===== Exercise materials
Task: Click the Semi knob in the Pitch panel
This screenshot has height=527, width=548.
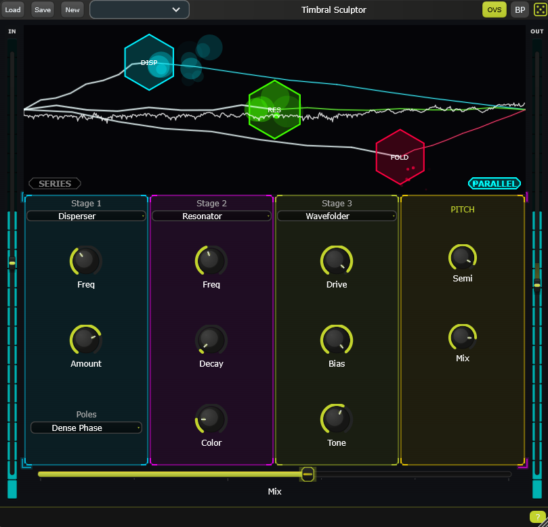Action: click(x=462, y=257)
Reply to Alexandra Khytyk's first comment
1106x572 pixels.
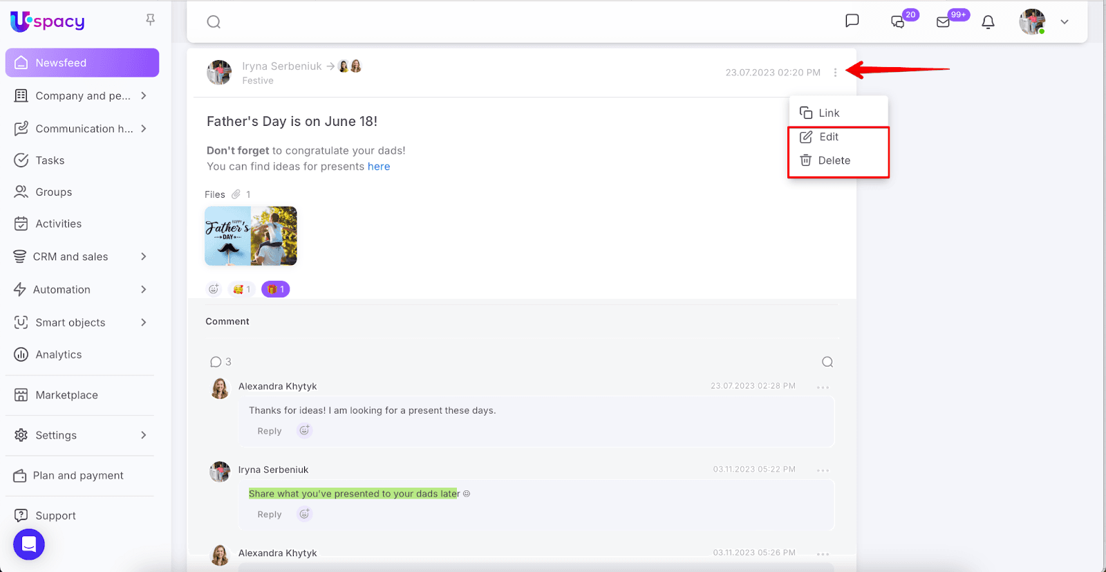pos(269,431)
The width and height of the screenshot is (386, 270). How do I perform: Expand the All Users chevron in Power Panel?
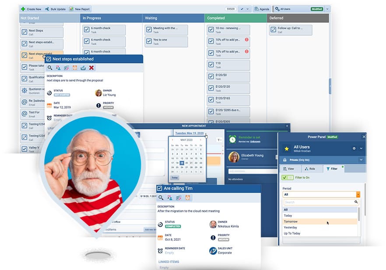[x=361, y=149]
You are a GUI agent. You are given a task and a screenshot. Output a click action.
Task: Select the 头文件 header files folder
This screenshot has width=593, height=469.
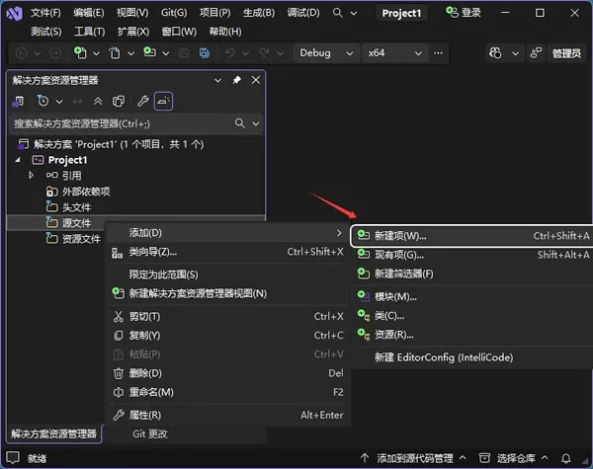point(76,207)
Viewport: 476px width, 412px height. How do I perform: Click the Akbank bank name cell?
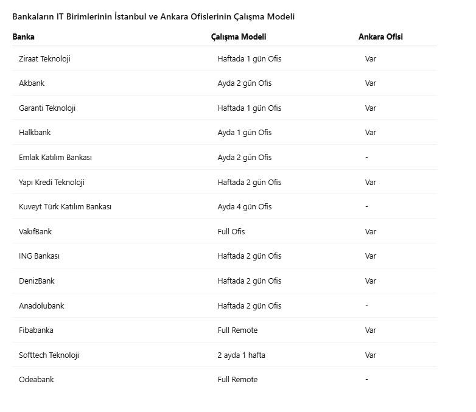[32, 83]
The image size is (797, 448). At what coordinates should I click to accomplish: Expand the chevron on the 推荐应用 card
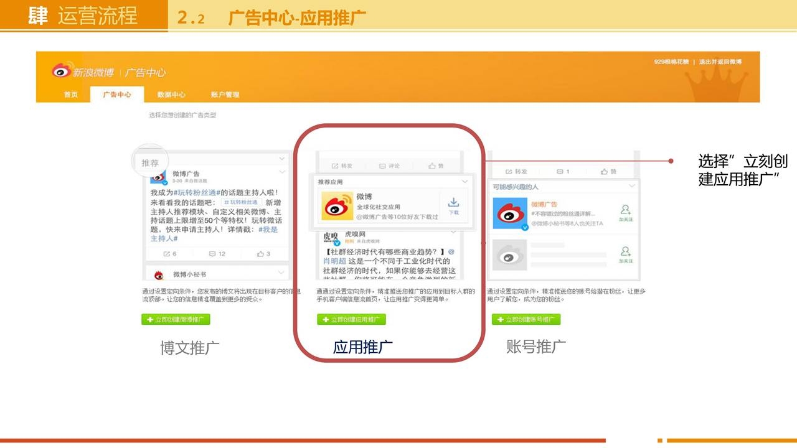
==========
▸ What you need to do: All lines from the one containing "Task: Select the 头文件 header files folder" through the final line of the records are to be retyped exactly; no other lines and no pictures are to be included.

▸ Output of the exercise:
Task: Select the 头文件 header files folder
This screenshot has width=593, height=469.
point(76,207)
Viewport: 476px width, 412px height. How do I perform: Click the Akbank bank name cell?
[32, 83]
The image size is (797, 448). At what coordinates should I click to accomplish: Expand the chevron on the 推荐应用 card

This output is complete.